O relatório recomenda que sejam criadas mais instâncias de participação social no Brasil, bem como que haja um reforço de algumas iniciativa já existentes, como o Orçamento Cidadão —que produz uma versão mais didática do PLOA (Projeto de Lei Orçamentária Anual).

"É uma iniciativa super positiva, mas muitos pessoas não sabem que existe, tem uma tiragem pequena. É preciso disseminar melhor essas informações", diz Zigoni.

A capacidade de fiscalização do orçamento também foi analisada na pesquisa. A pontuação do Brasil nessa área foi de 76, considerando o TCU e o Legislativo.

Segundo o relatório, as instituições oferecem uma fiscalização adequada na fase de planejamento do ciclo orçamentário, mas ela se torna mais limitada durante sua execução.

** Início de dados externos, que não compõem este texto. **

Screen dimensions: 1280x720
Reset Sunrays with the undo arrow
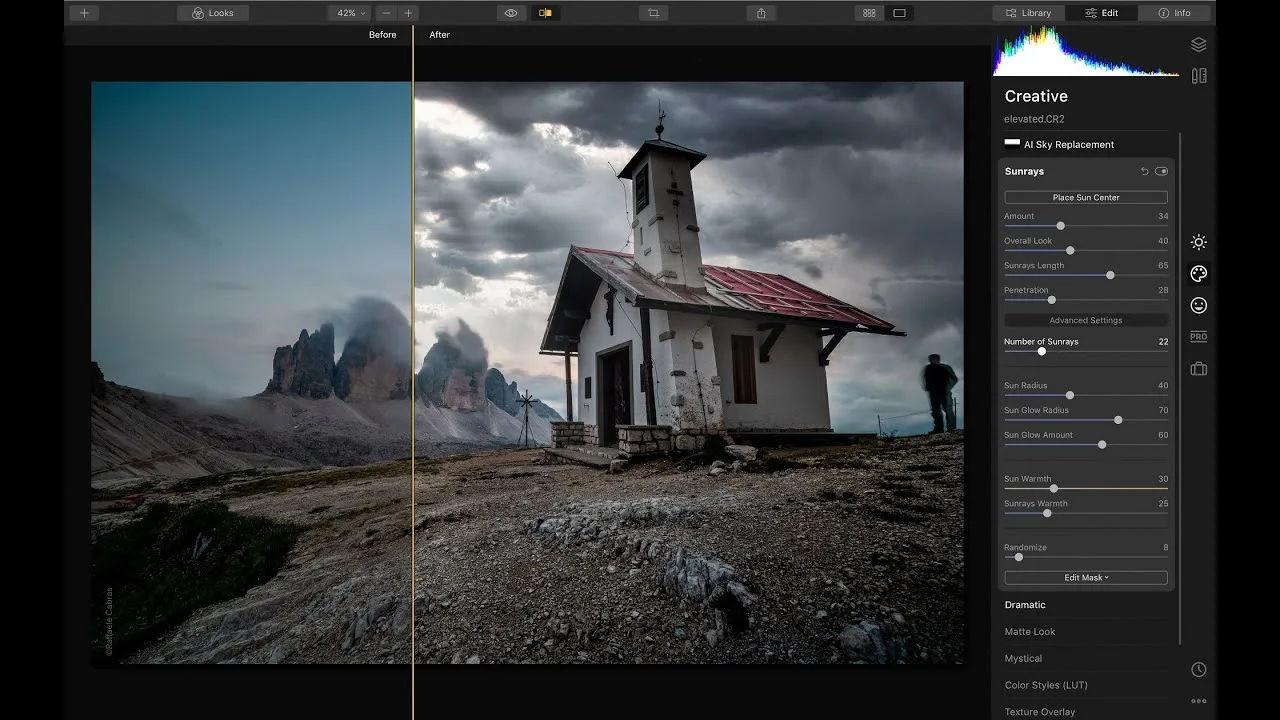pos(1145,171)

"Ainda que o TCU pontue com nota máxima na disponibilização dos documentos [transparência], não existe uma revisão independente das auditorias do TCU; e o órgão não diz como usou as sugestões do público na formulação do seu programa de auditoria", explica Zigoni.

MUNDO

A pesquisa mostra que 89 dos 115 países não disponibilizam publicamente informações orçamentárias suficientes.

As situações mais precárias —isto é, países que não marcaram nenhum ponto no índice para transparência— são de Níger (África), Venezuela (América do Sul), Guiné Equatorial (África), Lesoto (África), Catar e Iémen, ambos no Oriente Médio.

"As diminuições na transparência orçamental são preocupantes num cenário global de desigualdade crescente, de restrições dos meios de comunicação e da liberdade cívica, e de enfraquecimento da confiança entre cidadãos e seus respectivos governos", disse Warren Krafchik, director executivo do IBP, em nota.

Na ponta extrema, a Nova Zelândia lidera o ranking, com 89 pontos, empatada com a África do Sul.